Meet Robyn Heaslip Kefi, the new Program Manager for the Indigenous Management Board

Read the transcript below to learn more about Robyn and the work she’ll be doing with the Indigenous Management Board.

Interviewer: Can you tell us a bit about who you are and where you’re from?

My name is Robyn Heaslip Kefi and I live in Cowichan Bay in Quw’utsun lands. I am of Irish, French, Scottish and English ancestry. I grew up in Cree territory in Edmonton and moved with my parents and siblings as a young adult to Lekwungen and WSÁNEĆ lands in Victoria. After studying at University of Victoria (UVic) I moved to the mainland for graduate school and then lived and worked for many years in Stó:lō lands. Three years ago, my partner, kids and I moved back to the island to be closer to my parents and sibling’s family. My partner is Tunisian-Canadian and our family on his side lives in Haudenosaunee lands in Montreal and in Tunisia.

Interviewer: Can you share with us some of the background & experience you bring to this position?

I completed a master’s degree in resource and environmental management at SFU, where I worked with Kwakwaka’wakw First Nations on the management of their clam beaches. After completing my master’s, I began working with Stó:lō organizations. I have worked with Stó:lō Tribal Council, Ts’elxwéyeqw Tribe and Stó:lō Nation. They’re all multi-First Nation governance bodies working on asserting rights and responsibilities in their shared territory. In those jobs, I worked on research, policy development, and project management related to proposed large-scale developments in the territory and trying to understand the potential impacts of those. I contributed to community engagement efforts, working to develop processes for community guidance for the leadership and researched potential pathways for addressing those proposed projects.

I then did some work with the University of the Fraser Valley in teaching and research facilitation.
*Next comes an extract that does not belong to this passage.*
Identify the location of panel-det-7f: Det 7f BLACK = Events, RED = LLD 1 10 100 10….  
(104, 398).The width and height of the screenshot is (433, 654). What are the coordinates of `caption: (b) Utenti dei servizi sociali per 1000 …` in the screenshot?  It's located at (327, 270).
I worked on a project that brought together Sto:lo leadership, elders and youth, researchers and public health agencies – action-based research focused on building Indigenous youth resilience through land based practice. During this time, I was also a graduate student in UVic’s Indigenous Governance program where my research focused on settler decolonization in Stó:lō téméxw with a focus on intergenerational learning/unlearning in settler families.
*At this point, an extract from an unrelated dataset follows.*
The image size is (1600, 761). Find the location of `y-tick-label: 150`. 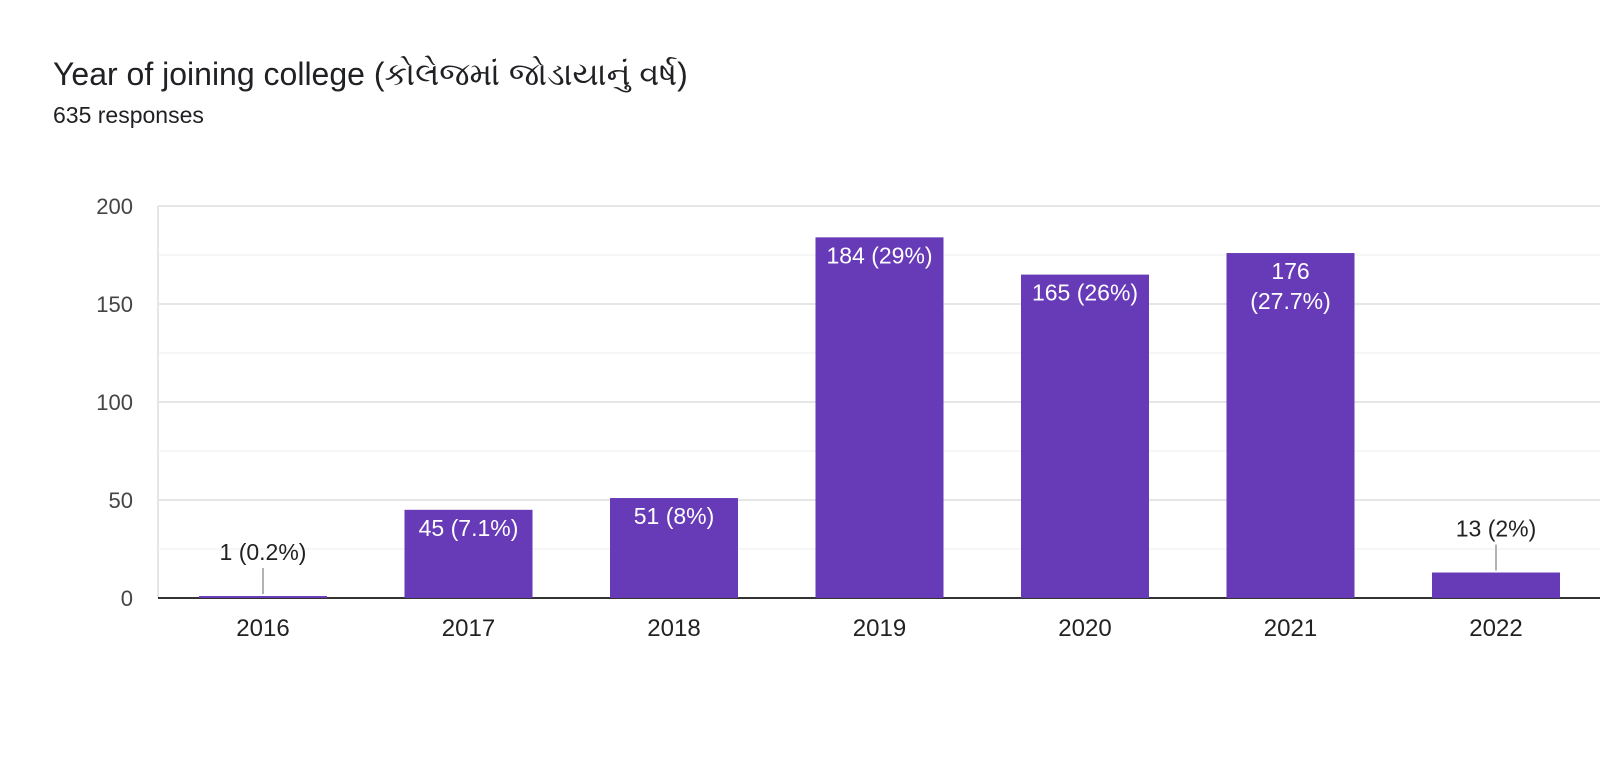

y-tick-label: 150 is located at coordinates (114, 304).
Interviewer: What kind of work will you be doing with the W̱SÁNEĆ Leadership Council / IMB?

My position is the program manager for the Indigenous Management Board Secretariat. The secretariat supports the coordination of the efforts of the Indigenous Management Board technical committee, as well as the Indigenous Management Board, which is the leadership level. I am helping to support their efforts to carry out the goals and priorities of the IEȽȻIȽTEL or Nuts’a maat kws ‘i’ shul’ hwilasmut tu Skwul ‘i’ kwthe’ Accord signed by the 11 First Nations. This involves strengthening communications, providing planning support, and tracking the progress of their work.

Interviewer: What kind of impact do you hope to have during your time with the WLC / IMB?

I hope to be a real support and resource to help the IMB(TC) become what it hopes to be. The vision of the Accord is really powerful. It requires a tremendous amount of effort and focus to help carry forward those goals. So if I can play a role in helping to support the people who hold that amazing vision and help realize it, then I would consider that a great impact that I hope to make.

Interviewer: What do you like to do when you’re not at work?

I like to hang out with my family. My kids are five and nine. We have a big veggie garden and some fruit trees, and I enjoy growing food and cooking.  I like learning languages, playing soccer, hiking, and textile arts. 

Interviewer: Is there anything else you’d like community members to know?

I’m really grateful and honoured to be contributing in this way, and I’m looking forward to meeting people.